Mexiko ist für mich ein ganz besonderes Land und war deswegen auch ein besonderer Stopp dieser Reise. Mexiko ist für mich nach Hause kommen. Mexiko heißt, hunderte schöne Erinnerungen nochmal zu leben. Mexiko heißt, das beste Essen der Welt essen. Mexiko heißt, Freund*innen wiedertreffen, dich ich sehr lange nicht gesehen habe und die mir wirklich gefehlt haben. Mexiko heißt, dass ich mich so wohl fühle, wie es nur geht. Mexiko ist für mich eben Zuhause! Und das tat nach 5 Monaten auf Reisen richtig gut!
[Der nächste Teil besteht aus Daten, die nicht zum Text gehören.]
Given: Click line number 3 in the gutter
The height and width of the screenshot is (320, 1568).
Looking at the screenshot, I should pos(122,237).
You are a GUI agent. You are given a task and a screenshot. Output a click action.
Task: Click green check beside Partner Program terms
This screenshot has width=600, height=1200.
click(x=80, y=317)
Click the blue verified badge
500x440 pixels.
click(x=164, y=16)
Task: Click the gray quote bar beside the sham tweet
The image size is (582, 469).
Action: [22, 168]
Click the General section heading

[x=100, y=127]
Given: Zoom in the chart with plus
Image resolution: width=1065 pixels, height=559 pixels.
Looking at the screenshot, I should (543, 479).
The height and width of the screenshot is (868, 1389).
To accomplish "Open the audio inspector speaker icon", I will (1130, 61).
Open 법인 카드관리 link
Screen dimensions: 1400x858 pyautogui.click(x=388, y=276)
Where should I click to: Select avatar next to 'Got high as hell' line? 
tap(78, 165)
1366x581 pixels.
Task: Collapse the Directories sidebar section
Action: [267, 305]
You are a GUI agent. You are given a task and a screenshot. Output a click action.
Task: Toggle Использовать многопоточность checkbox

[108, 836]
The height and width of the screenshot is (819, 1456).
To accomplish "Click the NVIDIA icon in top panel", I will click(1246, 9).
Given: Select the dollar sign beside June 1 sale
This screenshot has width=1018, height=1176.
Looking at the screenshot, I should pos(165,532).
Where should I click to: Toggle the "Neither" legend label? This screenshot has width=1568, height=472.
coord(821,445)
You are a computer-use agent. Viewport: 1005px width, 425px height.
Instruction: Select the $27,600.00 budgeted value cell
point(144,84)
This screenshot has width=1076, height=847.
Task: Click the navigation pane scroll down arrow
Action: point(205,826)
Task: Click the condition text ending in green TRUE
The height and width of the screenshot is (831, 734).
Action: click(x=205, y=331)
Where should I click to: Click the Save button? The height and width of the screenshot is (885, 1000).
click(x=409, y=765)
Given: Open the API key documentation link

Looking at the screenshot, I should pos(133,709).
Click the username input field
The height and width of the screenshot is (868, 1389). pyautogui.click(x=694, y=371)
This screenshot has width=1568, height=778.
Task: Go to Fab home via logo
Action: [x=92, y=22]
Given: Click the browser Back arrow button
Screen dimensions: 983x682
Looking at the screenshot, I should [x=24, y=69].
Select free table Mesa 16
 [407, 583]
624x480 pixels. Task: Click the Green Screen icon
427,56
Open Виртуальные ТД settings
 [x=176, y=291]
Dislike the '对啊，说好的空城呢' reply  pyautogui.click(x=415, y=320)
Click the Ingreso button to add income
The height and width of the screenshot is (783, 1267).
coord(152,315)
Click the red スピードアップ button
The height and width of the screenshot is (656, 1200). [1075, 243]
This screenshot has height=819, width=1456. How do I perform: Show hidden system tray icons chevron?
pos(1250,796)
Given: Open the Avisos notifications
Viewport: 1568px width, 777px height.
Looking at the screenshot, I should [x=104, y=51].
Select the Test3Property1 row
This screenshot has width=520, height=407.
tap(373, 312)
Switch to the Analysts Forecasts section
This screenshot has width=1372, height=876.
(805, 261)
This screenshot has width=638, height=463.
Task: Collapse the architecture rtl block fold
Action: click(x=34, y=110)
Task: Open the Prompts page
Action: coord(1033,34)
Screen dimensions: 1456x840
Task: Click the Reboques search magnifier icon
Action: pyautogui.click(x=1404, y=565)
Mexikanische Gastfreundschaft: 4 Wochen ohne Hunger

In Mexiko muss ich mich nicht an eine neue Währung gewöhnen. In Mexiko weiß ich, was ich wo kaufen kann und wie viel es kostet. Ich kenne die Wege, die Menschen, die Geschichte und Politik. So war Mexiko auf der einen Seite Entspannung: ich konnte in Cardonal meinen Rucksack auspacken und musste ihn zwei Wochen lang nicht einpacken.
Cardonal ist ein kleines Bergdorf im Bundesstaat Hidalgo. Dort habe ich vor 9 Jahren einen Freiwilligendienst machen dürfen und auch wenn ich an vielen anderen Orten in Mexiko Menschen kenne und auch an einigen gelebt habe, ist Cardonal mein Zuhause in Mexiko. Und es ist nebenbei noch ein wunderschöner Ort!
Cardonal liegt auf 2000 Meter Höhe in den Bergen. Wälder sucht man hier vergeblich, dafür findet man verschiedenste Kakteen und fantastische Ausblicke! Die Menschen sind bescheiden und gastfreundlich, es ist nicht so touristisch wie in anderen Teilen Mexikos, sondern eher ursprünglich. Es gibt sogar noch einige Menschen, die kein Spanisch sprechen, sondern die indigene Sprache Hñahñu.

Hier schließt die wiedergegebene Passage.